The latest statistics show that the nation’s mortgage crisis has nearly reached the breaking point.
Figures indicate the number of Americans who fell behind on their mortgage payments increased to a 20-year high in the 3rd quarter of the year.
The crisis seems to be the result of the fact that many homeowners found themselves unable to sell or refinance their houses.
The delinquencies increased to 5.59%, which was the highest such figure since the year 1986, according to a report by the Mortgage Bankers Association. Meanwhile, foreclosures hit a record high for the 2nd consecutive quarter.

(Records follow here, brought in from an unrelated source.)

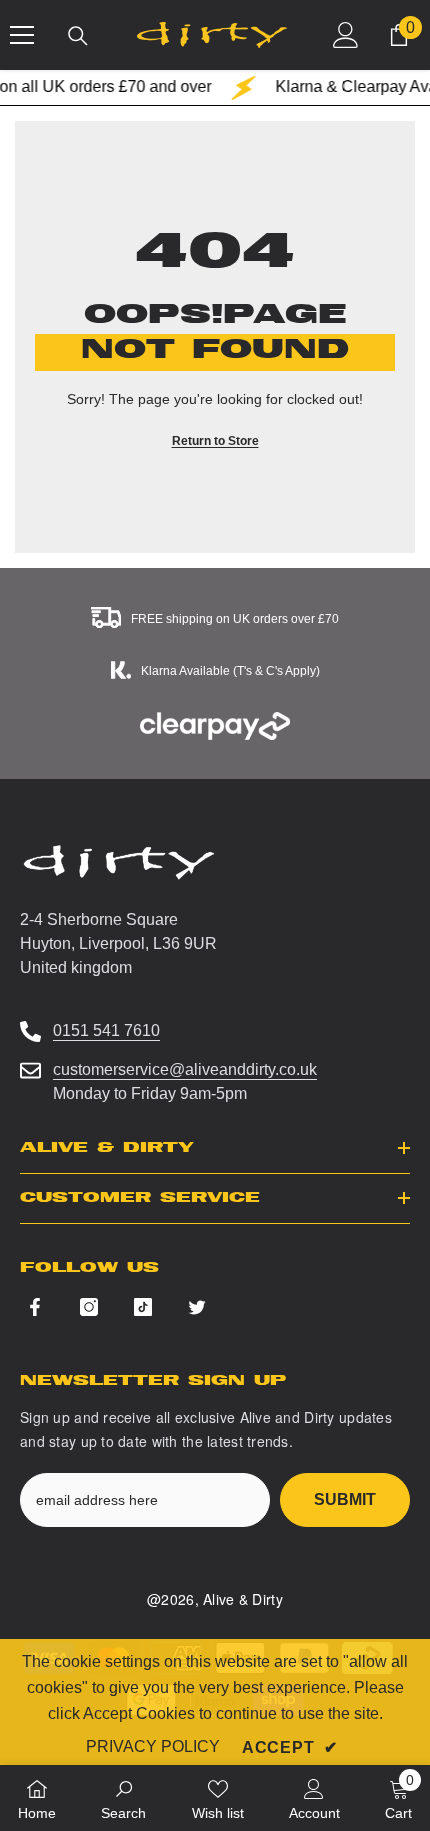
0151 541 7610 (106, 1030)
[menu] (22, 35)
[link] (123, 1798)
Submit (345, 1499)
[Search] (78, 36)
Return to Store (215, 441)
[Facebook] (35, 1307)
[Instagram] (89, 1307)
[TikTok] (143, 1307)
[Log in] (346, 35)
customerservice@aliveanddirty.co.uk (185, 1069)
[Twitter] (197, 1307)
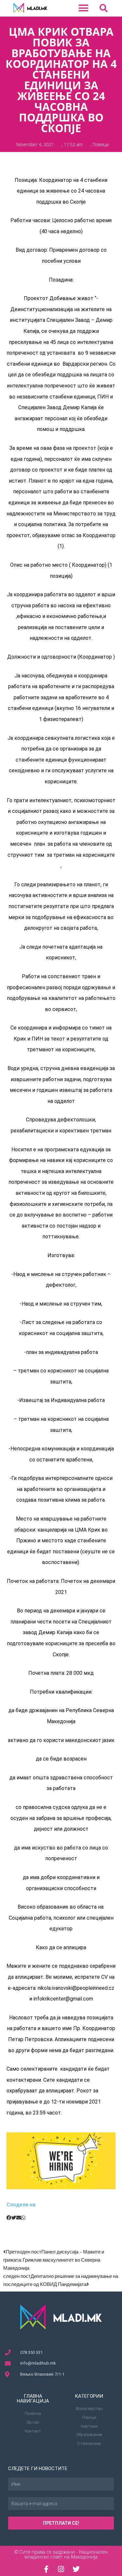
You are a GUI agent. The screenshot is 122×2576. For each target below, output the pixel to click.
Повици (100, 144)
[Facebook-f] (46, 2569)
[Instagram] (61, 2569)
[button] (83, 8)
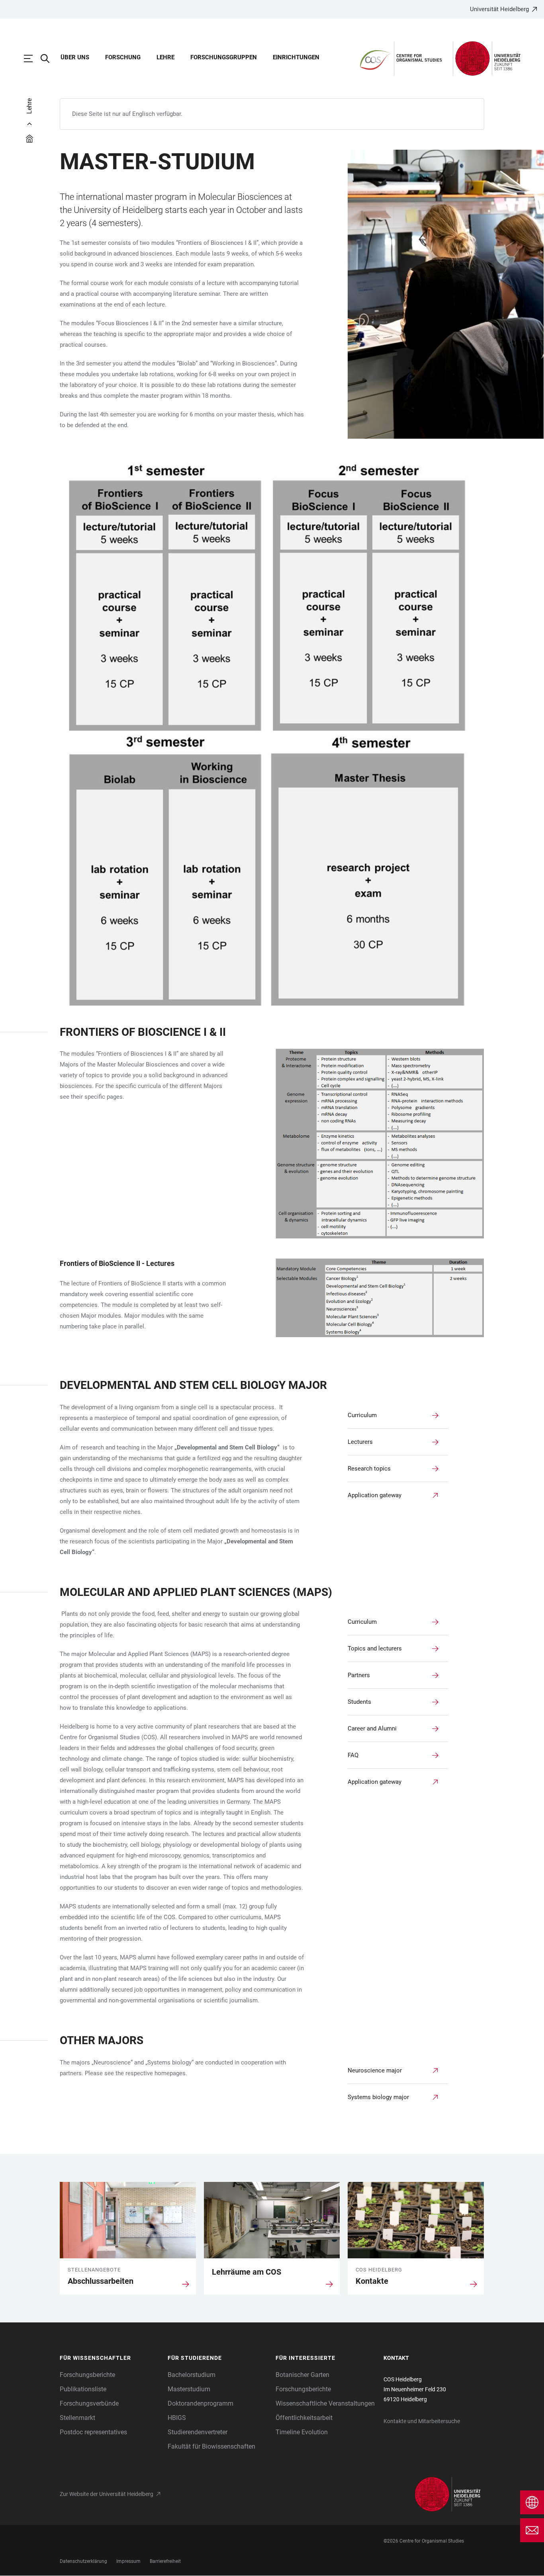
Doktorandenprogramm (200, 2403)
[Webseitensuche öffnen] (49, 58)
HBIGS (177, 2418)
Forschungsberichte (87, 2375)
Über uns (75, 57)
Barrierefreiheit (165, 2561)
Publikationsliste (83, 2389)
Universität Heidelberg (499, 9)
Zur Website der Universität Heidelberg (106, 2494)
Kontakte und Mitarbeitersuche (422, 2421)
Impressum (128, 2561)
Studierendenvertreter (197, 2432)
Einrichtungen (296, 57)
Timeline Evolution (302, 2432)
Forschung (123, 57)
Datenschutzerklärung (83, 2561)
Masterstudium (189, 2389)
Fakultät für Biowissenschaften (211, 2446)
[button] (110, 2358)
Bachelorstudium (191, 2375)
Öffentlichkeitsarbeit (304, 2418)
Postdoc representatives (93, 2432)
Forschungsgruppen (223, 57)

Because of all the foreclosures, there’s a glut of available houses on the market. Sales of both new and existing homes are expected to decrease to 5.09 million in 2008. That would be 32% below the 2005 high of 7.46 million. At the same time, lenders are tightening standards for homeowner loans, making it more difficult for prospective buyers to purchase homes.
However, the Bush Administration is trying to alleviate the crisis through a 5-year freeze on some subprime loan rates. Numerous homeowners might be in danger of losing their homes were it not for the freeze.

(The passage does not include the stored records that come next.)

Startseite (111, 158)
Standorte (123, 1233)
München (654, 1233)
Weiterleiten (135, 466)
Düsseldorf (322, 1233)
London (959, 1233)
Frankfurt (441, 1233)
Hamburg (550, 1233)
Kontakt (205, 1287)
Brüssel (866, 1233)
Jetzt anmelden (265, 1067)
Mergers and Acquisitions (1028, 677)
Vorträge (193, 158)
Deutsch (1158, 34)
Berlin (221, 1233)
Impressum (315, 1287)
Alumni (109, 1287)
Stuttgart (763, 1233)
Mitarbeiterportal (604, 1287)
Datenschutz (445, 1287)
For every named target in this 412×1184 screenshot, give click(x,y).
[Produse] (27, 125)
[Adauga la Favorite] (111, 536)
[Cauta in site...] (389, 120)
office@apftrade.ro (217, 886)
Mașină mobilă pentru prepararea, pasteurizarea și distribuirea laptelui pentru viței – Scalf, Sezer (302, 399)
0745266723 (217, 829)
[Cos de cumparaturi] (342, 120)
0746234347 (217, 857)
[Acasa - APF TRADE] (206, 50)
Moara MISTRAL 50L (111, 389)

Approximately 20% of adjustable rate subprime loans experienced late payments during the quarter.
The crisis appears to be worst in California and Florida, two states that have been hard-hit by the housing slump. Meanwhile, housing permits in the U.S. have dropped 5 consecutive months, decreasing to a 14-year low, according to a report by the U.S. Commerce Department.
Housing experts do not expect an end to the current housing mess until the middle of 2008. It’s unclear at this point, however, whether the housing crunch will lead to an all-out recession. Officials with the Federal Reserve Board have said they plan to do everything possible to keep recession at bay.